■ Consigne 1:
Disposez en liste numérotée les lignes des données fournies, de la ligne contenant "This screenshot has width=1243, height=924." à la ligne contenant "pos(191,338)", en omettant les lignes vides.

■ Texte affiché:
L'incroyable destin de “Saravah”, film référence sur les musiques brésiliennes

Le film réalisé par Pierre Barouh en 1969 est diffusé vendredi 10 novembre au festival F.A.M.E. à Paris, dans le cadre d’un cycle consacré au parolier, compositeur, et cinéaste disparu l’année dernière. Retour sur le tournage et la vie de ce film-hommage aux plus talentueux représentants de la samba et de la bossa nova. 

Par Caroline Besse

Publié le 09 novembre 2017 à 16h30

Mis à jour le 08 décembre 2020 à 01h39

«Cest mon premier film, tourné au Brésil en 1969. Mon souhait ? C’est de vous emmener en voyage avec nous. » Ainsi commence Saravah, le film de Pierre Barouh, un documentaire, ou plutôt un document exceptionnel sur la musique brésilienne, que les spectateurs du festival F.A.M.E pourront découvrir ce vendredi soir à la Gaîté lyrique, à Paris.

■ Consigne 2:
Transcrivez tel quel le passage de l'article sur Saravah, de "Le film réalisé par" à "lyrique, à Paris.".

(Lignes de pointage pour texte et éléments)
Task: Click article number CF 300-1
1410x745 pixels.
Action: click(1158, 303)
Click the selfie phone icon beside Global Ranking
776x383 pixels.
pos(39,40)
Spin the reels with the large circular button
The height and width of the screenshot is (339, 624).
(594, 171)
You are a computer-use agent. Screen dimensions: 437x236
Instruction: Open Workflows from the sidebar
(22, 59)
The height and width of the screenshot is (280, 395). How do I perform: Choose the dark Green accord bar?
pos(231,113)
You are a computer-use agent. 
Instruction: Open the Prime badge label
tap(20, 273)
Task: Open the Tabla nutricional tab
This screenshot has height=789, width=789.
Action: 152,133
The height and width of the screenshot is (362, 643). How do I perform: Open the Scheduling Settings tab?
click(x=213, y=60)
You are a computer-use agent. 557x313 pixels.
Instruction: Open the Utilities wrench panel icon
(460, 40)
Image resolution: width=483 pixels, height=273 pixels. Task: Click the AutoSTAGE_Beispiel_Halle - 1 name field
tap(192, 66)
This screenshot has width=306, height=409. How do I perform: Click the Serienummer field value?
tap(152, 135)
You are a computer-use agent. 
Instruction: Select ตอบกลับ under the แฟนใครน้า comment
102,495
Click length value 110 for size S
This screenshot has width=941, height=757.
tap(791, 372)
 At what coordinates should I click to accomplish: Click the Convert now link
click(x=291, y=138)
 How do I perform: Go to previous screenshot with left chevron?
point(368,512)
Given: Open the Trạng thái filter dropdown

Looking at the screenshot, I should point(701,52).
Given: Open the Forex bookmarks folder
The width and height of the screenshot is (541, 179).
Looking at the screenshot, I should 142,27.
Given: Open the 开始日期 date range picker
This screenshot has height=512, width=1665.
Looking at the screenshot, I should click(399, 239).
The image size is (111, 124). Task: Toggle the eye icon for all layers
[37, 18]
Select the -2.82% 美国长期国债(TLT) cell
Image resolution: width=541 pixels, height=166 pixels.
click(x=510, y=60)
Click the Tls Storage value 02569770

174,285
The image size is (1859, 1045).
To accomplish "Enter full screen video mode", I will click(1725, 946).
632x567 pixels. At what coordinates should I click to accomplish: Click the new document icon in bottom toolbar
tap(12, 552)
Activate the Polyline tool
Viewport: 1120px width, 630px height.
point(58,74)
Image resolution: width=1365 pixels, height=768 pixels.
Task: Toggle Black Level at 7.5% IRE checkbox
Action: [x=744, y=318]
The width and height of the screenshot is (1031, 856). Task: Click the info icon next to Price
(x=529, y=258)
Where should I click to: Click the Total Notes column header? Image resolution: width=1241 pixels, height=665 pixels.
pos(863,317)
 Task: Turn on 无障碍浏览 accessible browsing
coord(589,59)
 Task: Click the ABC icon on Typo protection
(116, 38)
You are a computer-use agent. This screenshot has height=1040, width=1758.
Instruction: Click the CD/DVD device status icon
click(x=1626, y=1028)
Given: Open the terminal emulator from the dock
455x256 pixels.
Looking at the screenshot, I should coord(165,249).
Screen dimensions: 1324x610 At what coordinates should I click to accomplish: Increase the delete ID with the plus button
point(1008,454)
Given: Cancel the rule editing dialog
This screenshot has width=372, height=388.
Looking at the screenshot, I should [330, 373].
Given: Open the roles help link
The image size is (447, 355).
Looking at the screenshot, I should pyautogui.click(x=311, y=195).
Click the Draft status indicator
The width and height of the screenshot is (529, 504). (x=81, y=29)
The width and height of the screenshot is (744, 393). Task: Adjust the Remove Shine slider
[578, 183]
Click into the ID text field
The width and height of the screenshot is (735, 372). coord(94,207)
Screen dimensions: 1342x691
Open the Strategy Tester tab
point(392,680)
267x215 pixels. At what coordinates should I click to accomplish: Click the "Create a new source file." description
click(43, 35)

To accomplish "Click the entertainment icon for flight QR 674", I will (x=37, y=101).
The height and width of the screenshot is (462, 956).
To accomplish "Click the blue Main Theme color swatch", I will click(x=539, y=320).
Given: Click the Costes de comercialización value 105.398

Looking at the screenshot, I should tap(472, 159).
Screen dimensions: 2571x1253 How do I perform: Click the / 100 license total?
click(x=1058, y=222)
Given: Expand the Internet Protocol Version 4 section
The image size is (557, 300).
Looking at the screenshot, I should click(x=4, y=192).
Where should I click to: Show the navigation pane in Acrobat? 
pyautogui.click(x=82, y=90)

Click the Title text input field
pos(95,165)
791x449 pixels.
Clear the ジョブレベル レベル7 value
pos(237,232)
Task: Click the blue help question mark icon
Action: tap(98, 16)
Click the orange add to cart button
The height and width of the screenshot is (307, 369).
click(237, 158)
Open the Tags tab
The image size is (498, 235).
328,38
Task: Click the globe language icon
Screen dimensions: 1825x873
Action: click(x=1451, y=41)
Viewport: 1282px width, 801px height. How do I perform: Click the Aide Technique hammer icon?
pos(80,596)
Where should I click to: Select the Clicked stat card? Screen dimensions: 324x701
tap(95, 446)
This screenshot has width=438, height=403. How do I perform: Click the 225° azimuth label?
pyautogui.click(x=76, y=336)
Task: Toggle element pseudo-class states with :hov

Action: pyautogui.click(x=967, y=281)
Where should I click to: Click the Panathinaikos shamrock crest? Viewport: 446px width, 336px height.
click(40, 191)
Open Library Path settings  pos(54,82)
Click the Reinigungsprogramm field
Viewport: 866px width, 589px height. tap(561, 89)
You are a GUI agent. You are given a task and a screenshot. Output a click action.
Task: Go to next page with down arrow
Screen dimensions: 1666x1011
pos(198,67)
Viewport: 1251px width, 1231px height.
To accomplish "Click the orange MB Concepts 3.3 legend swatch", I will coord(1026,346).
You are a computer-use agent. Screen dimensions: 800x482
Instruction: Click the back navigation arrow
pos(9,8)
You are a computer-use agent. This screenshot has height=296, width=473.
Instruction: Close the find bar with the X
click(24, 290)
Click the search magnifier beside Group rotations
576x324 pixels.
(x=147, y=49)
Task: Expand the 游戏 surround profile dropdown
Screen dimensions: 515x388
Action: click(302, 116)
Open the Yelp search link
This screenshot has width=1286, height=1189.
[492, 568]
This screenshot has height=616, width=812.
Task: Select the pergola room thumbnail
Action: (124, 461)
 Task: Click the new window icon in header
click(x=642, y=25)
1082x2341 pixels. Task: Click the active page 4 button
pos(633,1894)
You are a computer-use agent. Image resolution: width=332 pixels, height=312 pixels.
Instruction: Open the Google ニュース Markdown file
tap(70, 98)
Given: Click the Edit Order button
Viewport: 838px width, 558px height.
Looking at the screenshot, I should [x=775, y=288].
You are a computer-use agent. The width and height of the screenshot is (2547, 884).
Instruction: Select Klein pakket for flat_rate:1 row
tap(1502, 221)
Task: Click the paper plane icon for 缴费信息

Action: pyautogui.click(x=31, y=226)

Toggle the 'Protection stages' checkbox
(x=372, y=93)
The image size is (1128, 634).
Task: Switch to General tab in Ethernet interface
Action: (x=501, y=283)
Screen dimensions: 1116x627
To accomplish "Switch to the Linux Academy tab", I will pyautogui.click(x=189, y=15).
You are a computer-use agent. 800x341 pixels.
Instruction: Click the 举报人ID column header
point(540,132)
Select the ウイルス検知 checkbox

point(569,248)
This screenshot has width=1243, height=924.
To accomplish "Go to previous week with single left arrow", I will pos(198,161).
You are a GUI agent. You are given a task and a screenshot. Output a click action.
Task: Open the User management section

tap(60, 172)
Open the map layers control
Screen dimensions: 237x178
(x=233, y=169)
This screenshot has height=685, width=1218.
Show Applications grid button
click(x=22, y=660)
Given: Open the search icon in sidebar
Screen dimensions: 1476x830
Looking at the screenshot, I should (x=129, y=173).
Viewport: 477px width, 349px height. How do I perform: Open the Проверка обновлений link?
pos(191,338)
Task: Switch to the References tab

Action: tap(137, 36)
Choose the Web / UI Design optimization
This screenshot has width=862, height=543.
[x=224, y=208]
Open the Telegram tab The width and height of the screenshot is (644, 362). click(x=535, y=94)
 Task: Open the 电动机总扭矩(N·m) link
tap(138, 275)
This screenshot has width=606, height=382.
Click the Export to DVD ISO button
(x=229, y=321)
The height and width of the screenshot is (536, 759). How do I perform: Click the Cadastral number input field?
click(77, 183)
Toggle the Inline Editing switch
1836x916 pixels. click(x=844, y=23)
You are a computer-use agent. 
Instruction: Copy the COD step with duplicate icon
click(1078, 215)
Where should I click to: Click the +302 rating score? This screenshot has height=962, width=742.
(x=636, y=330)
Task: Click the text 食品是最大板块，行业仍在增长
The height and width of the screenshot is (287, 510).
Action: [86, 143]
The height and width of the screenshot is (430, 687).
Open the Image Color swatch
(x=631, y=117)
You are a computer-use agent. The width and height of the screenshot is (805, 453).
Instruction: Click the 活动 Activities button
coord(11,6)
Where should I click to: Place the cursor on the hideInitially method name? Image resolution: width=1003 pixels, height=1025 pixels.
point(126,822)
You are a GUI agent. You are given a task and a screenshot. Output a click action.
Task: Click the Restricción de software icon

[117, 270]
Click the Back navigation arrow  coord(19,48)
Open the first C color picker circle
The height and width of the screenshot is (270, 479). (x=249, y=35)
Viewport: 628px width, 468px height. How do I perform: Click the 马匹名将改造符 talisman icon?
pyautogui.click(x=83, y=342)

■ Réponse complète 1:
1. This screenshot has width=1243, height=924.
2. To accomplish "Go to previous week with single left arrow", I will pos(198,161).
3. You are a GUI agent. You are given a task and a screenshot. Output a click action.
4. Task: Open the User management section
5. tap(60, 172)
6. Open the map layers control
7. Screen dimensions: 237x178
8. (x=233, y=169)
9. This screenshot has height=685, width=1218.
10. Show Applications grid button
11. click(x=22, y=660)
12. Given: Open the search icon in sidebar
13. Screen dimensions: 1476x830
14. Looking at the screenshot, I should (x=129, y=173).
15. Viewport: 477px width, 349px height. How do I perform: Open the Проверка обновлений link?
16. pos(191,338)

■ Réponse complète 2:
Le film réalisé par Pierre Barouh en 1969 est diffusé vendredi 10 novembre au festival F.A.M.E. à Paris, dans le cadre d’un cycle consacré au parolier, compositeur, et cinéaste disparu l’année dernière. Retour sur le tournage et la vie de ce film-hommage aux plus talentueux représentants de la samba et de la bossa nova. 

Par Caroline Besse

Publié le 09 novembre 2017 à 16h30

Mis à jour le 08 décembre 2020 à 01h39

«Cest mon premier film, tourné au Brésil en 1969. Mon souhait ? C’est de vous emmener en voyage avec nous. » Ainsi commence Saravah, le film de Pierre Barouh, un documentaire, ou plutôt un document exceptionnel sur la musique brésilienne, que les spectateurs du festival F.A.M.E pourront découvrir ce vendredi soir à la Gaîté lyrique, à Paris.